The nation shuddered collectively over the admissions bribery scandal in 2019, with the concept that money could actually purchase opportunity for your child laid so bare. Those actions constituted clear violations of moral and legal standards. But they raised, or should have raised, deeper ethical issues, too. Reliance on standardized tests still allows the purchase of opportunity in more subtle ways.
We know from years of data that standardized test results contain growing disparities by class (and the overlapping issue of race). Research has shown that wealthier students score higher on the SAT compared to students from families with lower incomes. In 2014, on average, students from families who earned more than $200,000 a year scored almost 400 points higher on the SAT than students from families who earned under $20,000 a year.
Those tests that were supposed to be the very guardians of our meritocracy now help make it worse. As further evidence of their failings, standardized tests have also been shown to have limited use in predicting who will do best in college. Research shows that grades earned over four years of effort in high school do a better job of predicting success.

Saved data entries:
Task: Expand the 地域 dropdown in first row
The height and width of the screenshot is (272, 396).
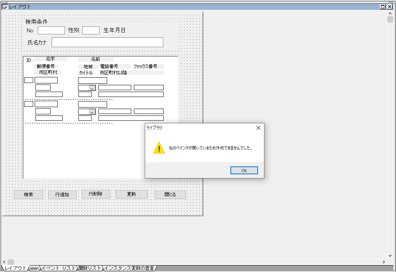Action: pos(92,88)
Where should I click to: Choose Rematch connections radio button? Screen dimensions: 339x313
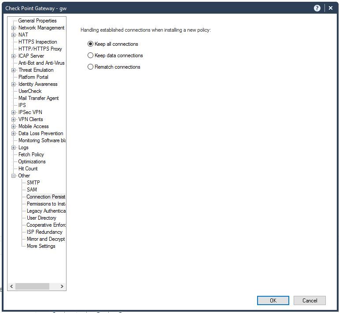[91, 67]
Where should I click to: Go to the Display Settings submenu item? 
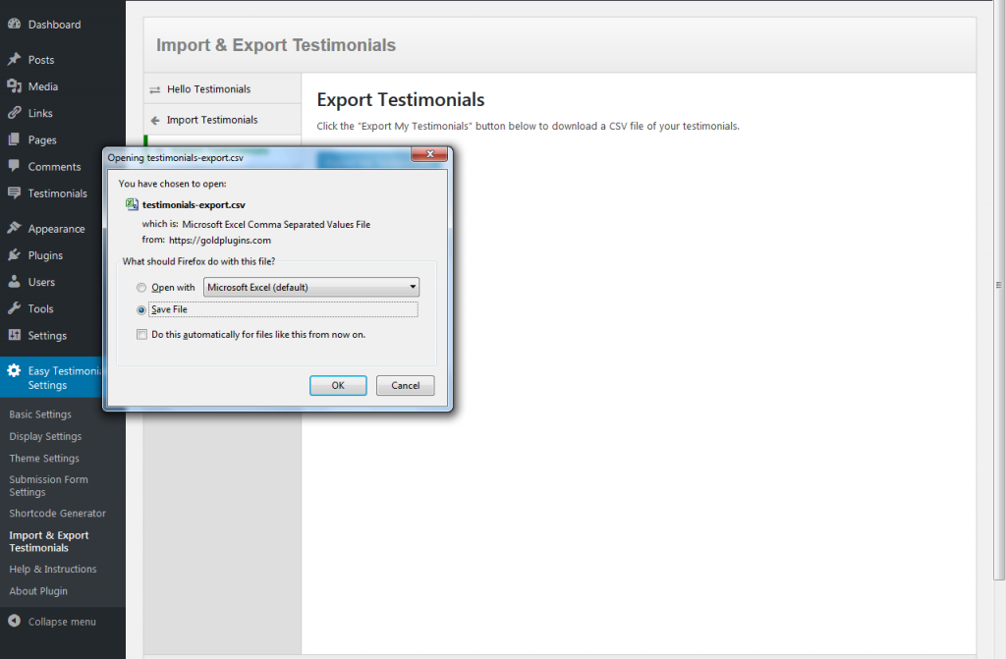click(x=45, y=437)
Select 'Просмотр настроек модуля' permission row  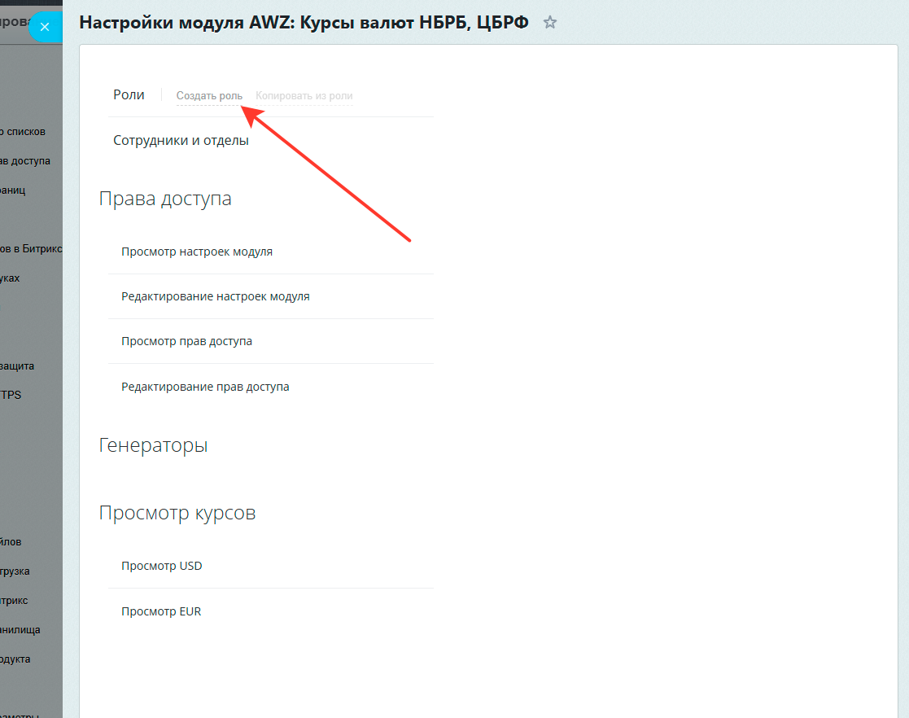tap(197, 252)
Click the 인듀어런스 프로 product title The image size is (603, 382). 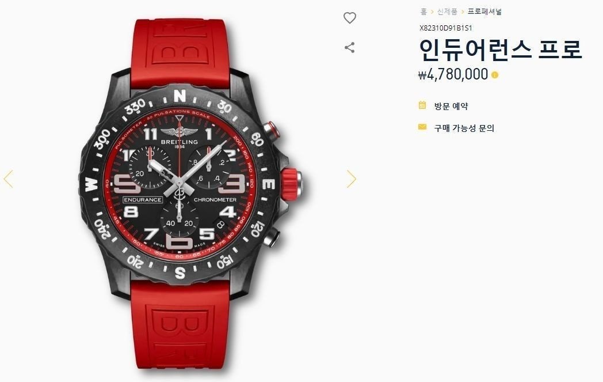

• Assigned task
Repeat the passage on standardized testing and college admissions word for word, in full.

• Task result
The nation shuddered collectively over the admissions bribery scandal in 2019, with the concept that money could actually purchase opportunity for your child laid so bare. Those actions constituted clear violations of moral and legal standards. But they raised, or should have raised, deeper ethical issues, too. Reliance on standardized tests still allows the purchase of opportunity in more subtle ways.
We know from years of data that standardized test results contain growing disparities by class (and the overlapping issue of race). Research has shown that wealthier students score higher on the SAT compared to students from families with lower incomes. In 2014, on average, students from families who earned more than $200,000 a year scored almost 400 points higher on the SAT than students from families who earned under $20,000 a year.
Those tests that were supposed to be the very guardians of our meritocracy now help make it worse. As further evidence of their failings, standardized tests have also been shown to have limited use in predicting who will do best in college. Research shows that grades earned over four years of effort in high school do a better job of predicting success.